In the context of this perceived deficit, the Institute of Medicine and the American Cancer Society have issued a call to action for the development of programs to improve clinical communication skills for HCPs (Kirch et al. 2016). Although the optimal method or combined methods to teach this critical skill remain undefined, a number of studies have investigated different strategies to enhance communication skill building for HCPs, including didactic lectures, small-group workshops, online modules, standardized patient simulations, and role-play with communication experts and bereaved parent educators (Moore et al. 2013; Downar et al. 2017; Fellowes et al. 2004; Szmuilowicz et al. 2012; Tulsky et al. 2011; Bragard et al. 2006; Delvaux et al. 2005; Razavi and Delvaux 1997; Snaman et al. 2017). A variety of creative sociodramatic techniques, including the use of theater, reflective writing, and Balint-type case discussion, have also been used to engage oncology trainees in the development of effective communication skills (Epner and Baile 2014). Additionally, a number of educational tools and opportunities exist with the goal of developing communication expertise in oncology clinicians, including Oncotalk (Fryer-Edwards et al. 2006), VitalTalk, EPEC (Widger et al. 2016), PCEP (Palliative Care Education and Practice (PCEP)), and The Conversation Project. These resources are summarized in Table 4.20 (Kaye et al. 2015).

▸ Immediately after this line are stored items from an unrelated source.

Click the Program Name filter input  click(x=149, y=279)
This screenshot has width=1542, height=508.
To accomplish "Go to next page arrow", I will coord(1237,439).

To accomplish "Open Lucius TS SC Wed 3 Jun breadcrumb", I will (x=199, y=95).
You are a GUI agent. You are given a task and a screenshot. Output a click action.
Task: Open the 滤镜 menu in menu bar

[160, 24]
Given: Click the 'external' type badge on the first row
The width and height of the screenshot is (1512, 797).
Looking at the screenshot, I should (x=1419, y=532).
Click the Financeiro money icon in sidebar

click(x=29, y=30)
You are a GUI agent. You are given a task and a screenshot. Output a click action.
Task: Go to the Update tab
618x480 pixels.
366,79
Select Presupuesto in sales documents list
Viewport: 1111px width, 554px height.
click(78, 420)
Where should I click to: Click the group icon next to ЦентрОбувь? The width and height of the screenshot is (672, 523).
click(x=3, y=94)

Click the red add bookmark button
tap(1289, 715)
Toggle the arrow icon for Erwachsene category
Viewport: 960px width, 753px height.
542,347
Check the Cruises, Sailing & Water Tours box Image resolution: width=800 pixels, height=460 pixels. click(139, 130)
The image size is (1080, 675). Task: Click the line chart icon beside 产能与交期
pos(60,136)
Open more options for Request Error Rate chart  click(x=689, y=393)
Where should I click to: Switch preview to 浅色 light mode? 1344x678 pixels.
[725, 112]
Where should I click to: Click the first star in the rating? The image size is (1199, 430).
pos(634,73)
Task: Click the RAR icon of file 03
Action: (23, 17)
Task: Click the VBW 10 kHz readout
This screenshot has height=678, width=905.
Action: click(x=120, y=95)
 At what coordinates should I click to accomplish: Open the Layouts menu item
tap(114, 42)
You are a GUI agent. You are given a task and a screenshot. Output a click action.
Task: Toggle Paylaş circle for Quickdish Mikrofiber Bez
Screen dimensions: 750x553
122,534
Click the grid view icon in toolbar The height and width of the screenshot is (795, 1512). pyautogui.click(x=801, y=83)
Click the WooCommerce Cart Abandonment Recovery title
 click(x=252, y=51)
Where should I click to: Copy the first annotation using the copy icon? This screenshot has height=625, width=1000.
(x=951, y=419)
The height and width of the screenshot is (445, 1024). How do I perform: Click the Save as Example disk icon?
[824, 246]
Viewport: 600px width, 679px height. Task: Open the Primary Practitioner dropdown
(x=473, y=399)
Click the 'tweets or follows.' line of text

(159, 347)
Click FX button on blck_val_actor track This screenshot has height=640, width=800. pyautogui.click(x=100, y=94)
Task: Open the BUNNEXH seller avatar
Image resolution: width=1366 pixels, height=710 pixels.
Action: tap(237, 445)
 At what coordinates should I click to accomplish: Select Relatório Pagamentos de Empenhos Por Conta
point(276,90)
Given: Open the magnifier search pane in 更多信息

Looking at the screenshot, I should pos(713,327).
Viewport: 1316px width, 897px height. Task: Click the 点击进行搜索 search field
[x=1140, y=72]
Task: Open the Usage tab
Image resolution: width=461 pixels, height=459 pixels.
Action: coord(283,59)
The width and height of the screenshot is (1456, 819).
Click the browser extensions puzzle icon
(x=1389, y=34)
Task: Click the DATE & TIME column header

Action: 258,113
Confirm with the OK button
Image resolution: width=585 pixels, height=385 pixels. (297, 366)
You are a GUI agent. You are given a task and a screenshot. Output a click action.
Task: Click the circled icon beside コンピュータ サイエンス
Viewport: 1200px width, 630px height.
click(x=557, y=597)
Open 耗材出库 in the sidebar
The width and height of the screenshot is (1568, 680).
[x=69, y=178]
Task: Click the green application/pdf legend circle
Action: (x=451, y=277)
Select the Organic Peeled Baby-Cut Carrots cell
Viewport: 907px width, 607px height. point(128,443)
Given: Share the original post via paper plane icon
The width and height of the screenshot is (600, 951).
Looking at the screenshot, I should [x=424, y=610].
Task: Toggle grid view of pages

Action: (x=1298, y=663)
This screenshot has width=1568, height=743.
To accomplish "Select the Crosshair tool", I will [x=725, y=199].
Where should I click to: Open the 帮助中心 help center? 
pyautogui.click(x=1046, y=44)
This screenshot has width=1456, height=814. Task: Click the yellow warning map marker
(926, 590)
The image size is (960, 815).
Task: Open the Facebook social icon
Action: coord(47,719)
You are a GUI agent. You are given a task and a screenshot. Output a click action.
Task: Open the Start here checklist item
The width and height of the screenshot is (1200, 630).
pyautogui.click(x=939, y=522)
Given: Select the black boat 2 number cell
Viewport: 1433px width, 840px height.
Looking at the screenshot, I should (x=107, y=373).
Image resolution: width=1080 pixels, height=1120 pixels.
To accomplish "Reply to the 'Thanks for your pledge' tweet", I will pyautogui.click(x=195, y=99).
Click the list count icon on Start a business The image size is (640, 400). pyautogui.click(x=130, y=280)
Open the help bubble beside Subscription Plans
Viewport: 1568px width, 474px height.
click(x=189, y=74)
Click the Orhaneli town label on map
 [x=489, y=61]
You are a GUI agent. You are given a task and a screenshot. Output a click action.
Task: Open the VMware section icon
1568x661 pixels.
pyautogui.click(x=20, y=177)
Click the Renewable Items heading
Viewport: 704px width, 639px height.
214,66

Table 4.20 Resources to promote communication expertise in HCPs

However, although multiple training programs and resources have been developed to better prepare HCPs to sensitively and effectively communicate with children with cancer and their families, interventions to improve communication in pediatric oncology have not been widely or rigorously assessed (Ranmal et al. 2008). We advocate for formalized communication training to be a mandatory component of pediatric oncology training programs (Snaman et al. 2016c). Ongoing investigation is needed to better understand the optimal strategy for teaching effective communication skills to HCPs who care for children with cancer and their families.

4.10 Key Points

  • Effective communication is a key pillar of optimal cancer care, espoused by the Institute of Medicine, American Academy of Pediatrics, and multiple national oncology societies.

  • Good communication is necessary for building trust, promoting shared decision-making, and encouraging discussion of goals of care and quality of life.

  • At times, conversation may serve as a therapeutic intervention itself, enabling clinicians to reframe hope, alleviate suffering, and mitigate complicated bereavement.

  • Established guidelines exist to help clinicians navigate the challenging experience of communicating difficult news, whether about a new diagnosis, disease progression, relapse, goals of care, advance care planning, or anticipatory guidance toward the end of life.

  • Conversations about prognosis early in the disease course establish a foundation of honesty and trust upon which to provide optimal medical care throughout the illness trajectory.

  • Clinicians should strive to provide honest information while still affirming the right of the patient and family to maintain hope; hoping for cure does not preclude the recognition of incurable disease nor a wish for prolonging a life with quality.

  • Communication is most effective when offered through an interdisciplinary approach, integrating expertise from physicians, nurses, child life specialists, chaplains, psychologists, social workers, and other supportive clinicians.

  • Effective communication with children carries a unique set of challenges and requires specialized training in age-appropriate communication styles and strategies.

  • Sometimes the most powerful way to communicate with patients and families is through silence, simply by offering one’s presence and bearing witness.

  • Formalized communication training should be an integral and mandatory part of pediatric oncology training programs.